--- START ---
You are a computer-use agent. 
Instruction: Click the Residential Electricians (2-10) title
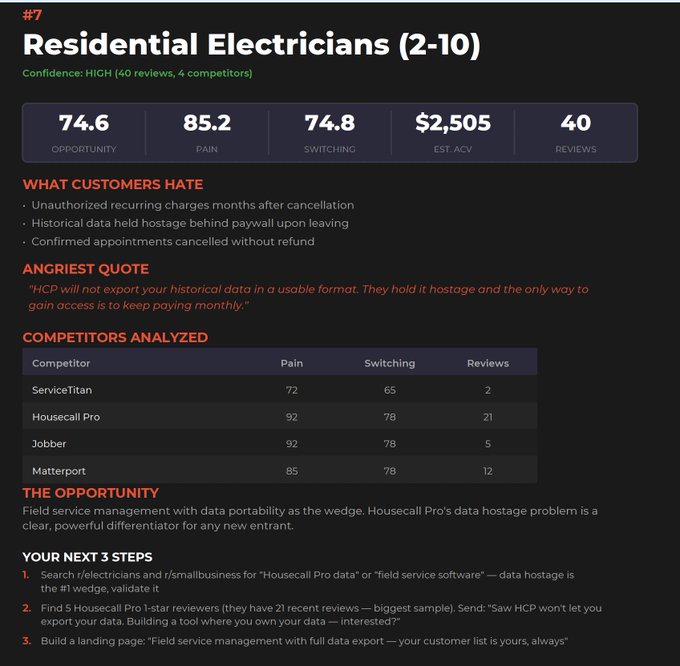[x=251, y=45]
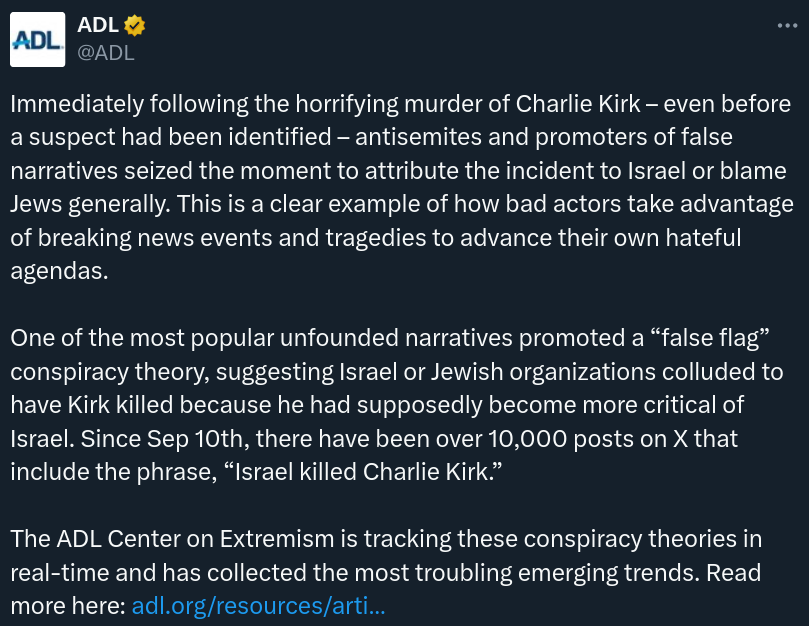
Task: Open the three-dot More options menu
Action: pos(787,27)
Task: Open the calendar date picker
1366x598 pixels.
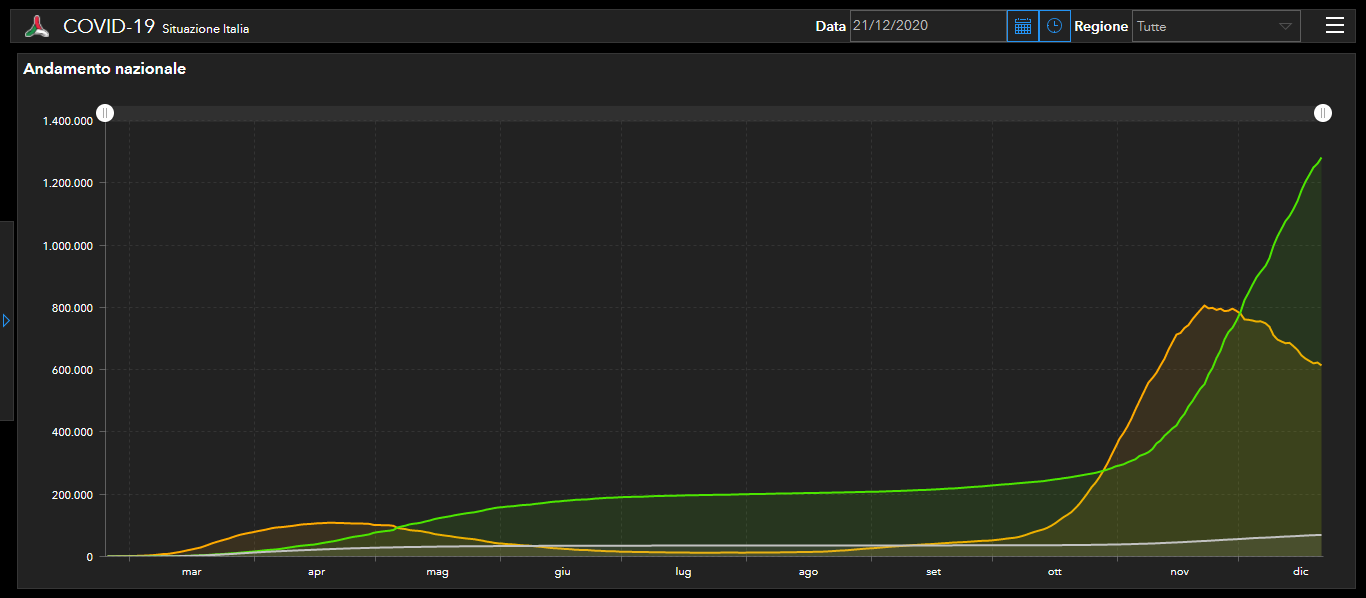Action: [x=1022, y=26]
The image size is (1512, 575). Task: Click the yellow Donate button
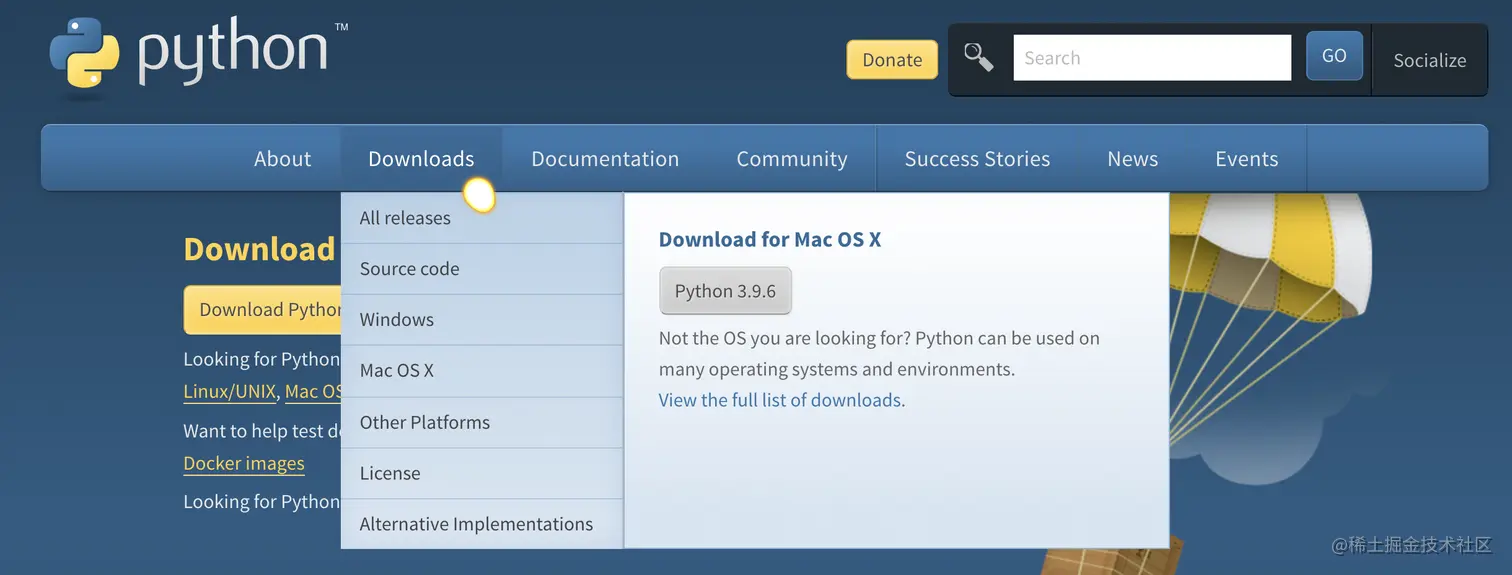pyautogui.click(x=892, y=60)

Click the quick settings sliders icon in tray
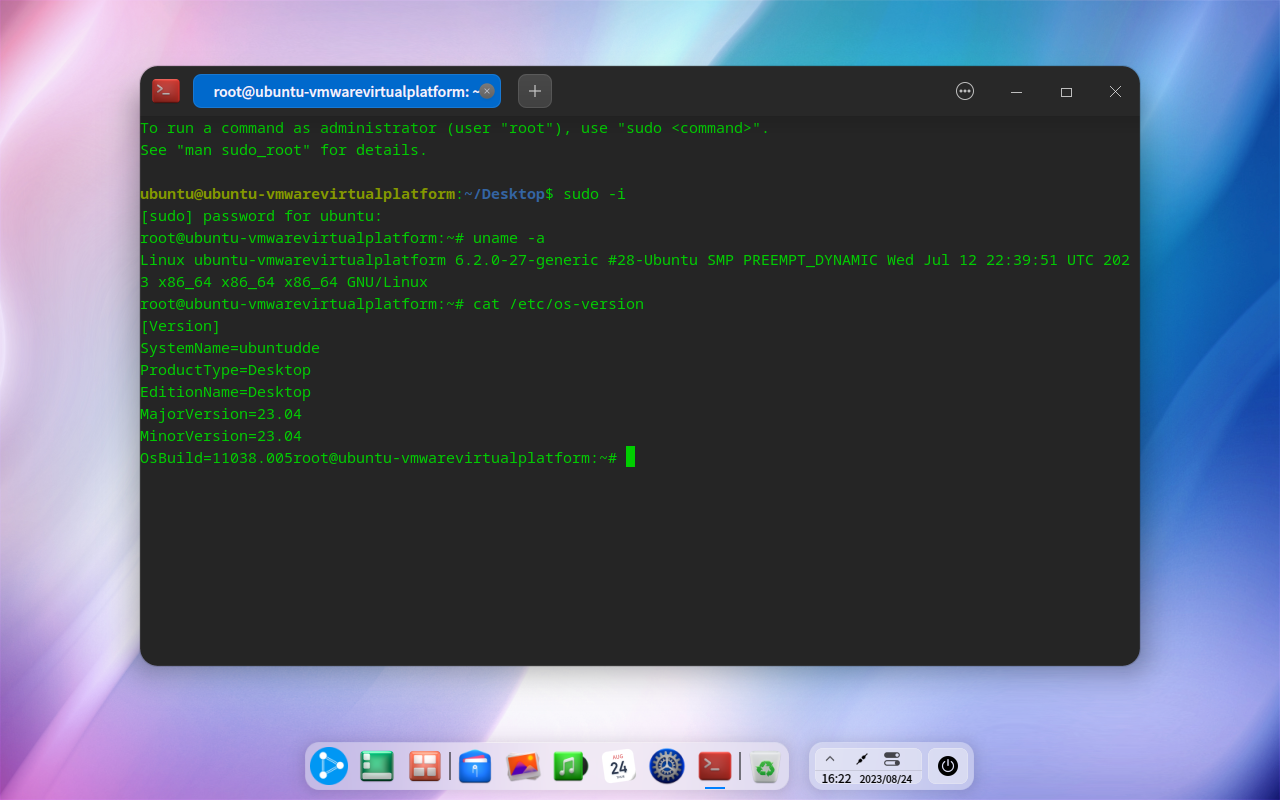(x=892, y=759)
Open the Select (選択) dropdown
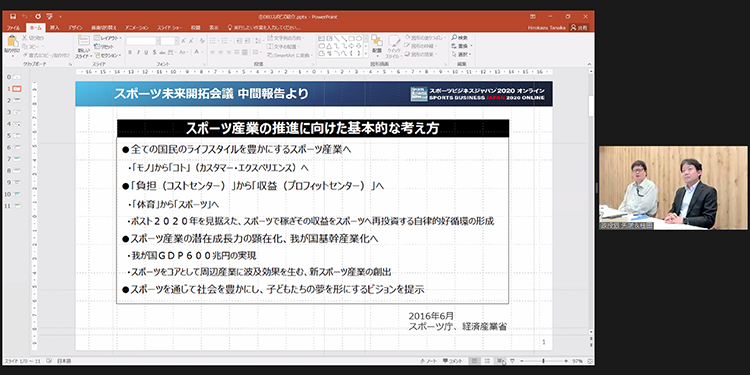 [x=462, y=55]
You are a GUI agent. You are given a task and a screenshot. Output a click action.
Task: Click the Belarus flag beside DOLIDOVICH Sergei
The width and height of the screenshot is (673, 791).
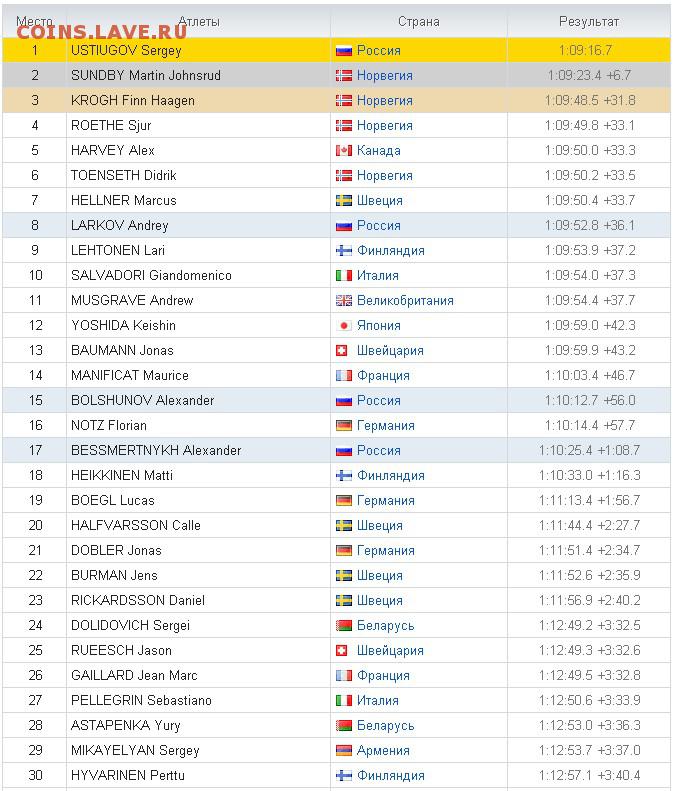344,626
--- END ---
WORK INSTRUCTION ::
Quote exactly the lines from the one that contains "Open the Select (選択) dropdown" through the end of the listing above, both ends included, leaving out the pictures.

SOLUTION BELOW ::
Open the Select (選択) dropdown
 [x=462, y=55]
You are a GUI agent. You are given a task and a screenshot. Output a click action.
Task: Click the Belarus flag beside DOLIDOVICH Sergei
The width and height of the screenshot is (673, 791).
344,626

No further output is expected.